[[ RECORDED INFORMATION open ]]

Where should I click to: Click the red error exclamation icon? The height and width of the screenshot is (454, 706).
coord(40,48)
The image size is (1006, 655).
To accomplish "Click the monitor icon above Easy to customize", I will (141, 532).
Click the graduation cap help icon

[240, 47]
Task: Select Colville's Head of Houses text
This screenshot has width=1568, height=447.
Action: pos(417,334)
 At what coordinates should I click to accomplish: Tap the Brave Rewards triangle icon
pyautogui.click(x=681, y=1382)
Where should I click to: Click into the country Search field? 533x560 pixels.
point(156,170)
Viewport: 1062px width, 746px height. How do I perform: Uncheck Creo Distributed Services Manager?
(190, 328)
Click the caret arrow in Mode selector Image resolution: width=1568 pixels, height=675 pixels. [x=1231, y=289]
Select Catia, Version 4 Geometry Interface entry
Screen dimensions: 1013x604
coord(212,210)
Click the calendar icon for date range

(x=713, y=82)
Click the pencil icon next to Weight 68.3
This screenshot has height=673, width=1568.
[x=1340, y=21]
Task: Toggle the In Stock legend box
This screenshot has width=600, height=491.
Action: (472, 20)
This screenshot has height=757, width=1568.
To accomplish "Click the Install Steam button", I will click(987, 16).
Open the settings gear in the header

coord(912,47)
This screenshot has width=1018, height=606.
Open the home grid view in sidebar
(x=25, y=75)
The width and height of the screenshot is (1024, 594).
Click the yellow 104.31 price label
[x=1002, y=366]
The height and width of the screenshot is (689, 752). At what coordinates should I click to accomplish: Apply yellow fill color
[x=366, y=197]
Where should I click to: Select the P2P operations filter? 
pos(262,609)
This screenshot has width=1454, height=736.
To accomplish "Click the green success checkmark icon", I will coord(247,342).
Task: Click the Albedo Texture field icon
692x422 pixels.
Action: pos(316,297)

[[ RECORDED INFORMATION closed ]]

### ABOUT THIS EXERCISE
Exact copies of the lines from the one holding "This screenshot has width=1568, height=447." through the last line above, and only those, make up the answer.

### EXERCISE RESPONSE
This screenshot has width=1568, height=447.
Action: pos(417,334)
 At what coordinates should I click to accomplish: Tap the Brave Rewards triangle icon
pyautogui.click(x=681, y=1382)
Where should I click to: Click into the country Search field? 533x560 pixels.
point(156,170)
Viewport: 1062px width, 746px height. How do I perform: Uncheck Creo Distributed Services Manager?
(190, 328)
Click the caret arrow in Mode selector Image resolution: width=1568 pixels, height=675 pixels. [x=1231, y=289]
Select Catia, Version 4 Geometry Interface entry
Screen dimensions: 1013x604
coord(212,210)
Click the calendar icon for date range

(x=713, y=82)
Click the pencil icon next to Weight 68.3
This screenshot has height=673, width=1568.
[x=1340, y=21]
Task: Toggle the In Stock legend box
This screenshot has width=600, height=491.
Action: (472, 20)
This screenshot has height=757, width=1568.
To accomplish "Click the Install Steam button", I will click(987, 16).
Open the settings gear in the header

coord(912,47)
This screenshot has width=1018, height=606.
Open the home grid view in sidebar
(x=25, y=75)
The width and height of the screenshot is (1024, 594).
Click the yellow 104.31 price label
[x=1002, y=366]
The height and width of the screenshot is (689, 752). At what coordinates should I click to accomplish: Apply yellow fill color
[x=366, y=197]
Where should I click to: Select the P2P operations filter? 
pos(262,609)
This screenshot has width=1454, height=736.
To accomplish "Click the green success checkmark icon", I will coord(247,342).
Task: Click the Albedo Texture field icon
692x422 pixels.
Action: pos(316,297)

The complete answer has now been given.